I think I have an example of how this problem could arise with int's. Suppose I have a
script doing MCMC, where one of the steps is drawing numbers from a student-t distribution
(or evaluating its likelihood, or whatever):
<hansl>
function bundle do_stuff_with_t_dist(matrix mean_vec, matrix cov_mat, int df)
{do stuff using df degrees of freedom}
end function
</hansl>
Then suppose df is the result of some calculation that generates an NA. This would likely
be a symptom of some other problem in the main MCMC routine. In this example presumably an
error would get generated somewhere in do_stuff_with_t_dist, but might there be other
cases where treating NA as 'not applicable' would be more problematic?

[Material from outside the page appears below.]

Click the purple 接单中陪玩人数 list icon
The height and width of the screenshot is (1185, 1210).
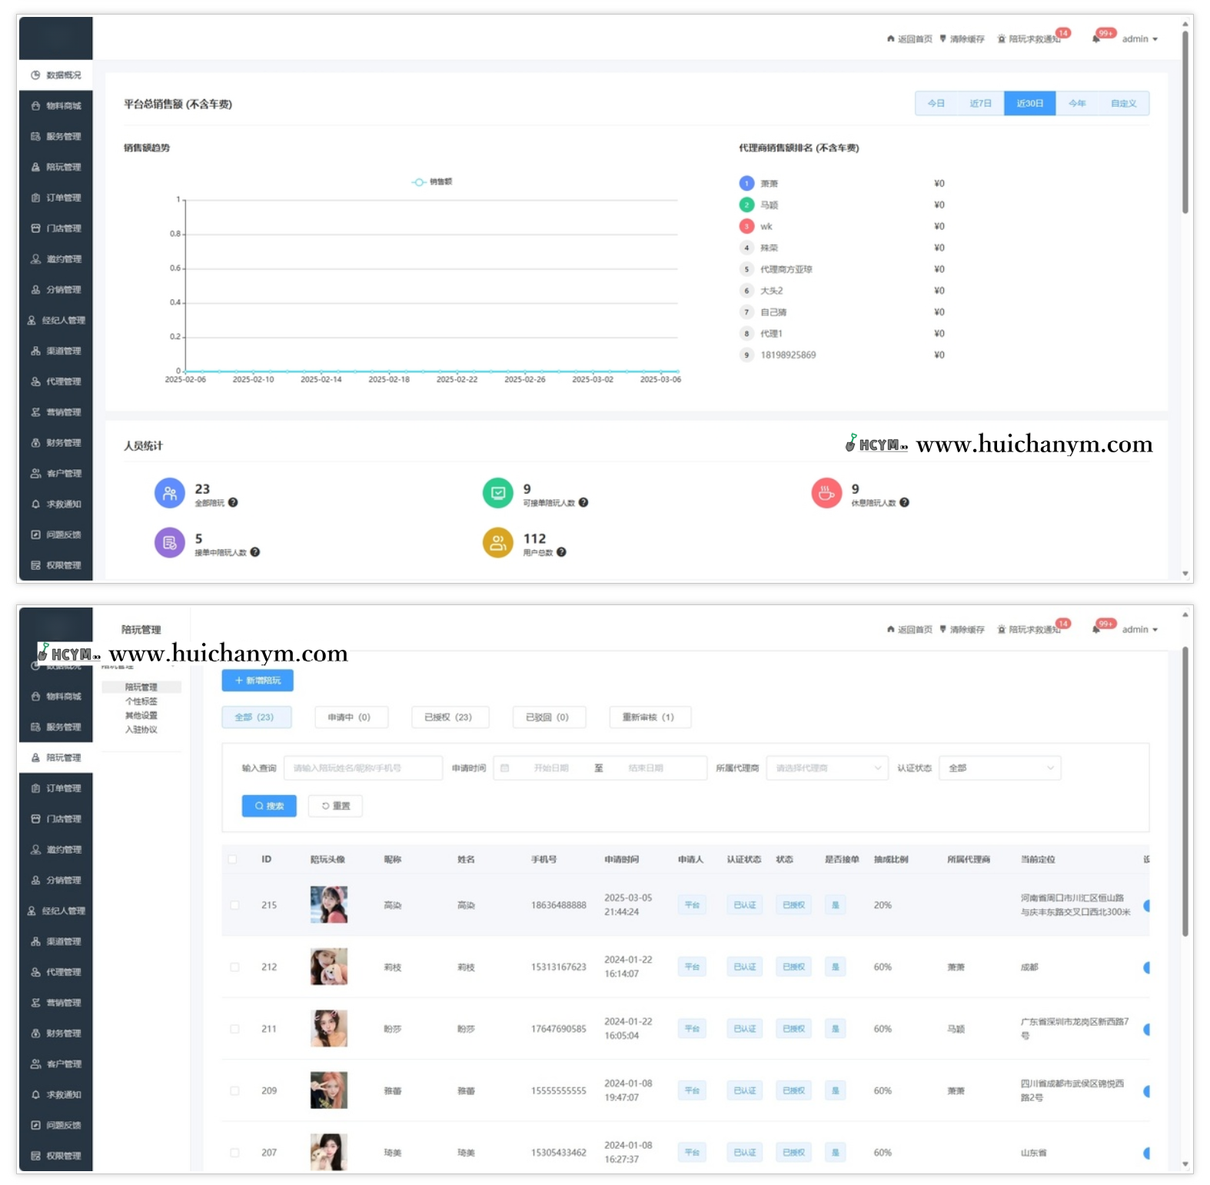[x=169, y=543]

This is mostly just off the top of my head...
PS
Sent from my iPad
On Jul 5, 2015, at 1:32 PM, Sven Schreiber <svetosch(a)gmx.net>
wrote:
> Am 05.07.2015 um 19:24 schrieb Allin Cottrell:
>> On Sun, 5 Jul 2015, Sven Schreiber wrote:
>>
>>> Am 05.07.2015 um 17:08 schrieb Allin Cottrell:
>>>
>>>
>>> But maybe this is something we want to think about. Are there real
>>> use-cases where a function writer would want to accept NA for a bool or
>>> int argument? Or would it be more convenient for the writer not to have
>>> to bother with checking for NAs, in the knowledge that they would be
>>> ruled out by gretl?
>>
>> Well, NaN rather than NA, but since they're not differentiated in gretl:
>> In principle I could imagine that a function has the log-value of
>> something as its input. Then the caller could write:
>>
>> thefunc(log(thisvalue))
>>
>> which could end up as thefunc(NA) for thisvalue <= 0. The question
>> then is really who should bear the burden of sanity checking, the
>> function or the caller.
>
> Thanks, Sven. The log example would seem to pertain to parameters marked
> as plain "scalar" rather than int or bool. My point was that for int and
> bool parameters there's potentially a third option: gretl itself could
> bear the burden of sanity checking -- unless, that is, there's a real
> case for user-functions that are OK with getting NAs for ints or bools.
> (Presumably such functions would check for NA and treat it as meaning
> "not applicable".)
Ah, right. Anyway, if a difference is to be made between the treatment of bool, int,
scalar, I would draw the line between bool and the rest, not between scalar and the rest.
A bool is really a very special thing and not really a number in some sense. And you have
the null value that you can use for "not applicable". But an int is not that
different from a scalar, if taken to the extreme, since computers don't have
continuous number sets anyway. Why introduce a difference here, just because today
we're lacking the phantasy how the int can become NA?